### İstenenler
a - Miras taksimi metninde "Örneğin, mirasçılardan biri" sözlerinin geçtiği yerden başlayıp "geçersizlik riski doğurur." sözlerinden sonra durarak o kısmı hiç değiştirmeden yazın.
b - Miras taksimi metnindeki "Örneğin, mirasçılardan biri 15 yaşında ise" diye başlayan paragrafı, ana bilgilerini koruyarak madde madde yeniden yazın.
c - Miras taksimi metnini, son cümlesinden sonra kaldığı yerden sürdürün.

Yukarıdaki durumlar, bir miras taksim sözleşmesinin hangi hallerde geçerli olmayabileceğini göstermektedir. Özellikle şekil ve katılım şartlarına dikkat etmek, anlaşmanın bozulmaması için mirasçıların sözleşmeye uygun hareket etmesi önemlidir.

Kısıtlı ve Küçük Mirasçıların Durumu (Vasi İzni)

Eğer mirasçılardan herhangi biri kısıtlı (vesayet altında, örneğin reşit olmayan çocuk veya zihinsel engel nedeniyle mahkemece kısıtlanmış kişi) ise, onun yerine sözleşmeyi vasisi (yasal temsilcisi) imzalayabilir. Ancak vasi, kısıtlı adına miras taksim sözleşmesi yapabilmek için kanunen vesayet makamından izin almak zorundadır (TMK m.462/9). Vesayet makamı genellikle kısıtlının bağlı olduğu sulh hukuk mahkemesidir.

Örneğin, mirasçılardan biri 15 yaşında ise, onun adına vasi olarak dedesi (veli olarak anne babasının vefat ettiği senaryoda) miras taksim sözleşmesine katılacaksa, öncesinde mahkemeden bu sözleşmeyi imzalama izni almalıdır. Aynı şekilde, akıl hastalığı nedeniyle kısıtlı olan bir mirasçı adına vasi, mahkemenin izni olmadan miras paylaşma anlaşması yapamaz. Bu izin, kısıtlının menfaatlerini korumak amacıyla zorunlu tutulmuştur. Dolayısıyla mirasçıların arasında kısıtlı veya reşit olmayan biri varsa, miras taksim sözleşmesi hazırlanmadan önce vesayet makamından gerekli izinler alınmalıdır. Aksi halde, vasi izni olmadan yapılan sözleşme kısıtlı açısından bağlayıcı olmayabilir ve hukuken geçersizlik riski doğurur.

### Saklanan kayıtlar
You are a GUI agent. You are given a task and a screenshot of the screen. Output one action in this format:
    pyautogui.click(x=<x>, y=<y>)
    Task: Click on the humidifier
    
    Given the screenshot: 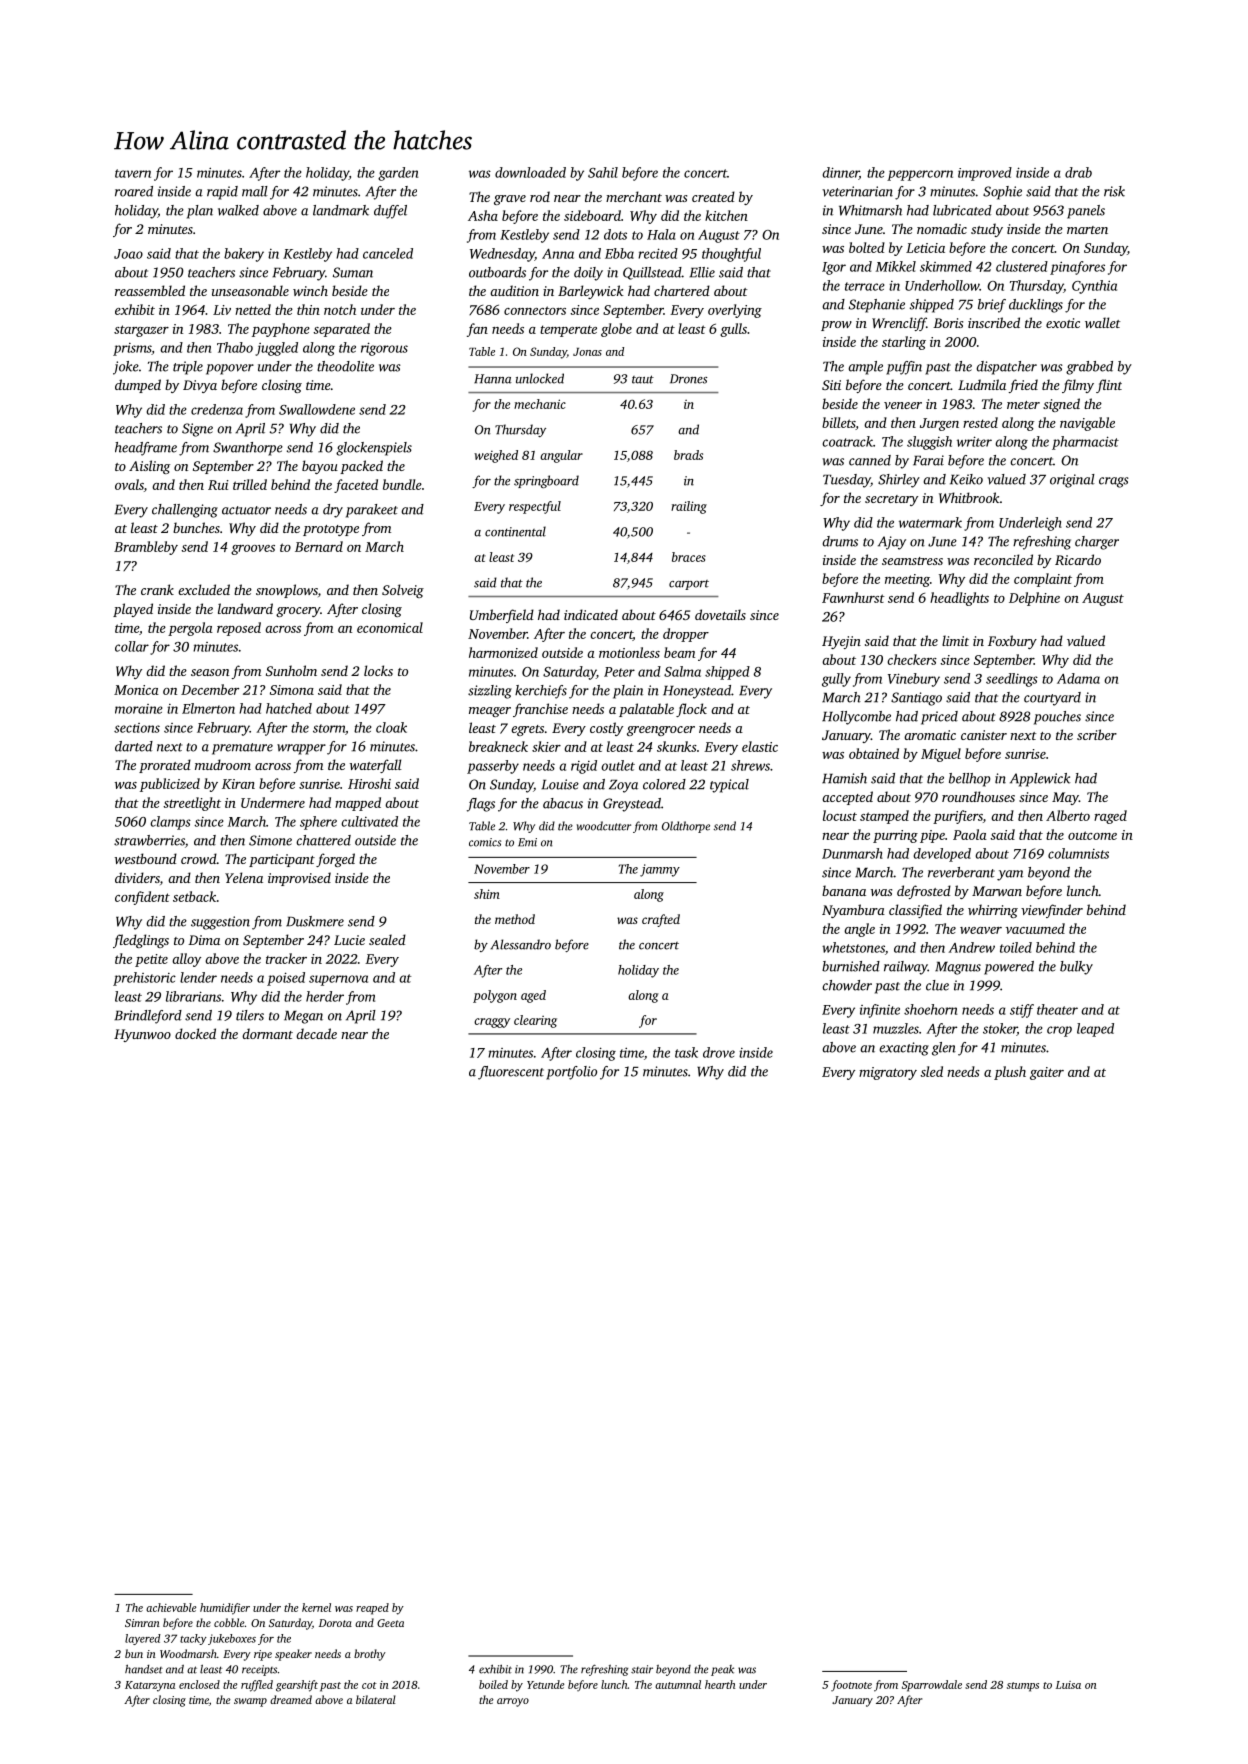 What is the action you would take?
    pyautogui.click(x=225, y=1609)
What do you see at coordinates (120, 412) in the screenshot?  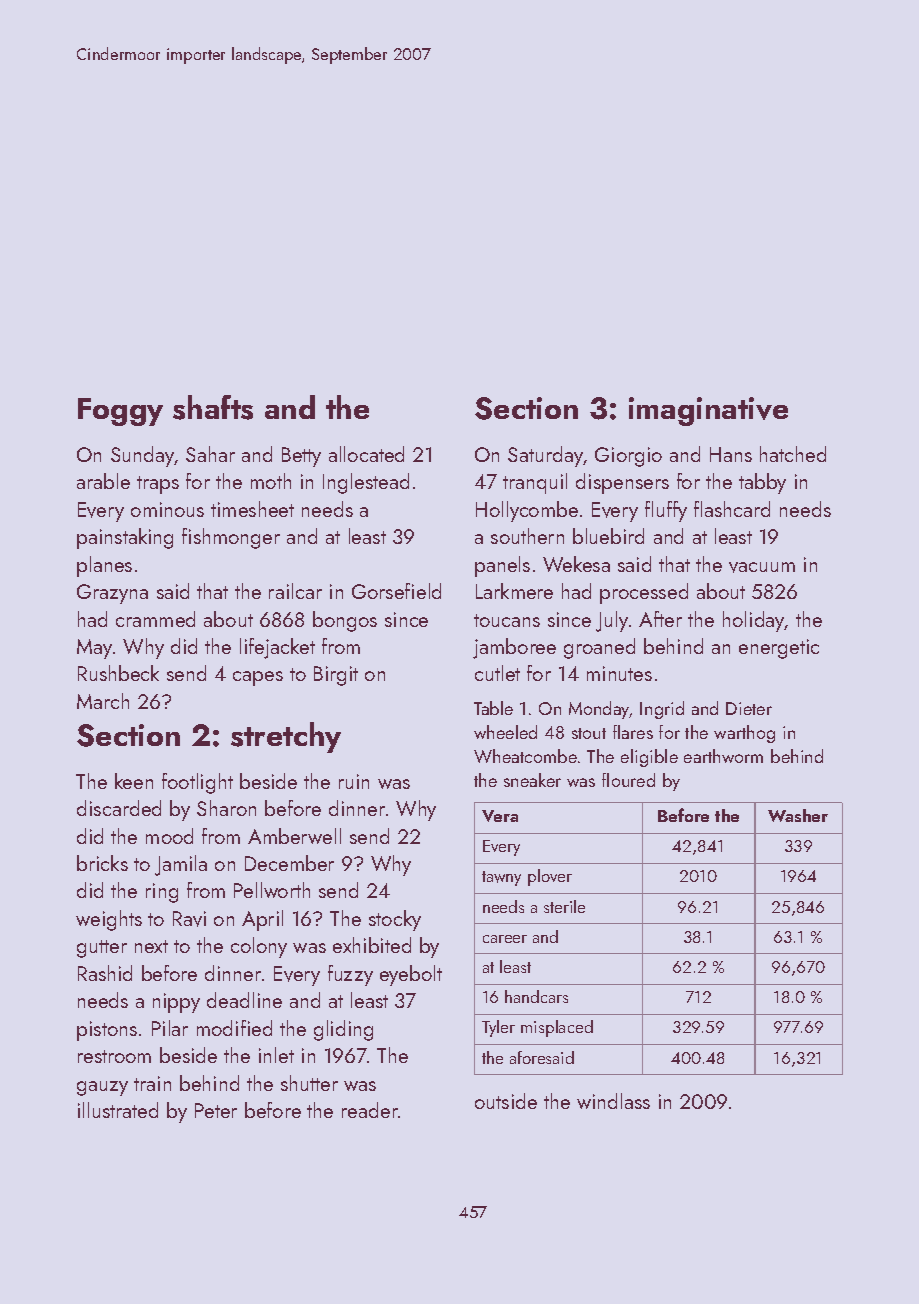 I see `Foggy` at bounding box center [120, 412].
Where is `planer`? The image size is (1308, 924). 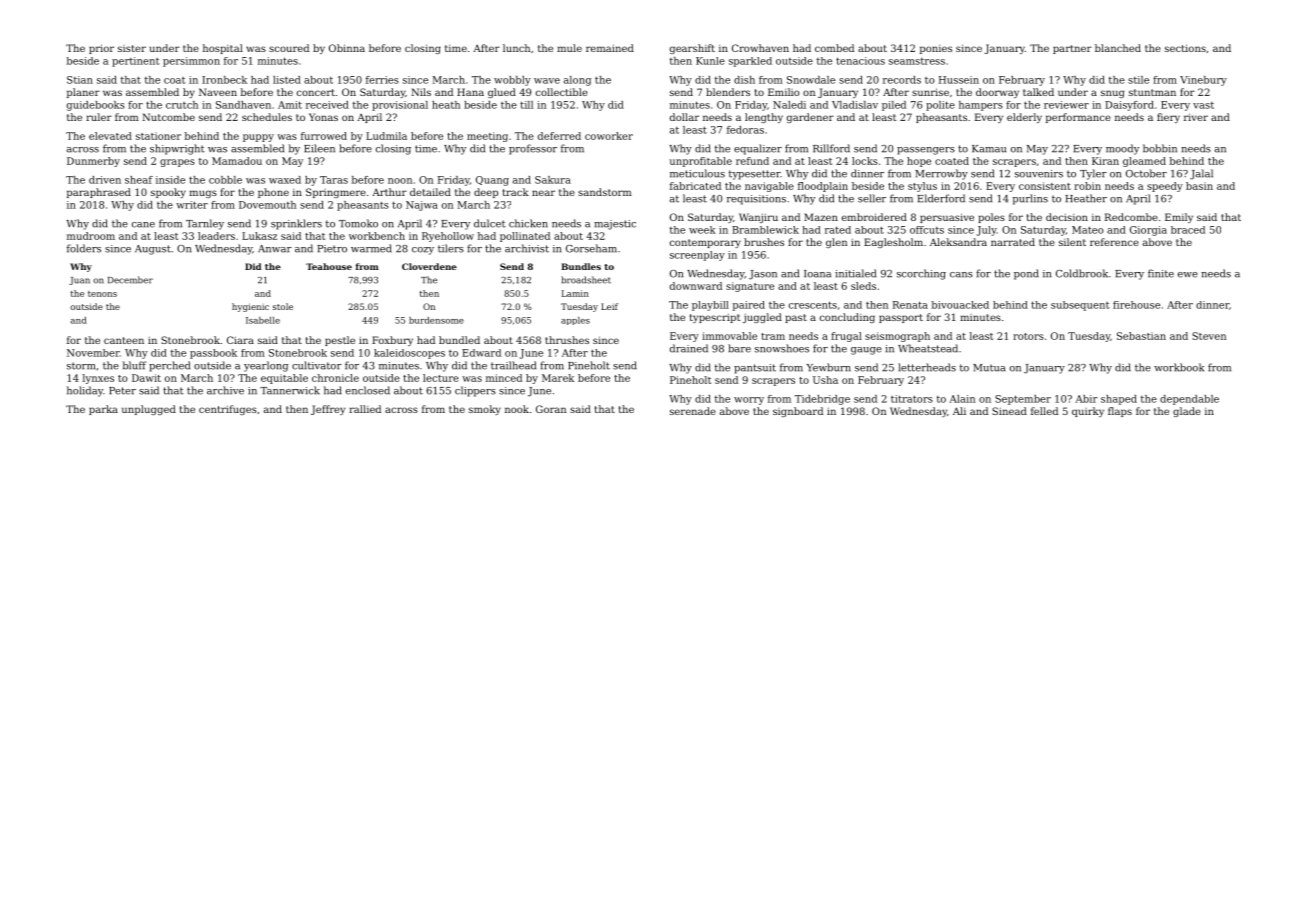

### Cevaplar
a -
Örneğin, mirasçılardan biri 15 yaşında ise, onun adına vasi olarak dedesi (veli olarak anne babasının vefat ettiği senaryoda) miras taksim sözleşmesine katılacaksa, öncesinde mahkemeden bu sözleşmeyi imzalama izni almalıdır. Aynı şekilde, akıl hastalığı nedeniyle kısıtlı olan bir mirasçı adına vasi, mahkemenin izni olmadan miras paylaşma anlaşması yapamaz. Bu izin, kısıtlının menfaatlerini korumak amacıyla zorunlu tutulmuştur. Dolayısıyla mirasçıların arasında kısıtlı veya reşit olmayan biri varsa, miras taksim sözleşmesi hazırlanmadan önce vesayet makamından gerekli izinler alınmalıdır. Aksi halde, vasi izni olmadan yapılan sözleşme kısıtlı açısından bağlayıcı olmayabilir ve hukuken geçersizlik riski doğurur.

b -
- 15 yaşındaki bir mirasçı adına vasi olarak dedesi sözleşmeye katılacaksa, önce mahkemeden sözleşmeyi imzalama izni almalıdır.
- Akıl hastalığı nedeniyle kısıtlı bir mirasçının vasisi de mahkemenin izni olmadan miras paylaşma anlaşması yapamaz.
- Bu izin, kısıtlının menfaatlerini korumak için zorunlu tutulmuştur.
- Mirasçılar arasında kısıtlı veya reşit olmayan biri varsa, sözleşme hazırlanmadan önce vesayet makamından gerekli izinler alınmalıdır.
- Vasi izni olmadan yapılan sözleşme kısıtlı açısından bağlayıcı olmayabilir ve hukuken geçersizlik riski doğurur.

c -
Sonuç

Sonuç olarak, miras taksim sözleşmesi mirasçıların, mirası kendi aralarında uzlaşarak bölüştükleri pratik ve hızlı bir çözüm yoludur. Bu sözleşmenin hukuken geçerli olabilmesi için tüm mirasçıların katılımıyla yazılı olarak yapılması başta olmak üzere belirli şartlar bulunmaktadır. Şartlara uygun yapılan bir miras taksim sözleşmesi, mirasçılar için bağlayıcıdır ve miras üzerindeki ortaklığı sona erdirerek her mirasçının hakkını almasını sağlar. Böylece mahkemeye gitmeye gerek kalmadan miras paylaşımı mümkün hale gelir. Ancak şekil şartına uyulmaz veya mirasçılardan biri dahil olmazsa sözleşme geçersiz olacaktır. Miras taksim sözleşmesinin doğru uygulanması, olası miras anlaşmazlıklarını önler ve aile içinde barışçıl bir miras dağılımı yapılmasına katkı sunar.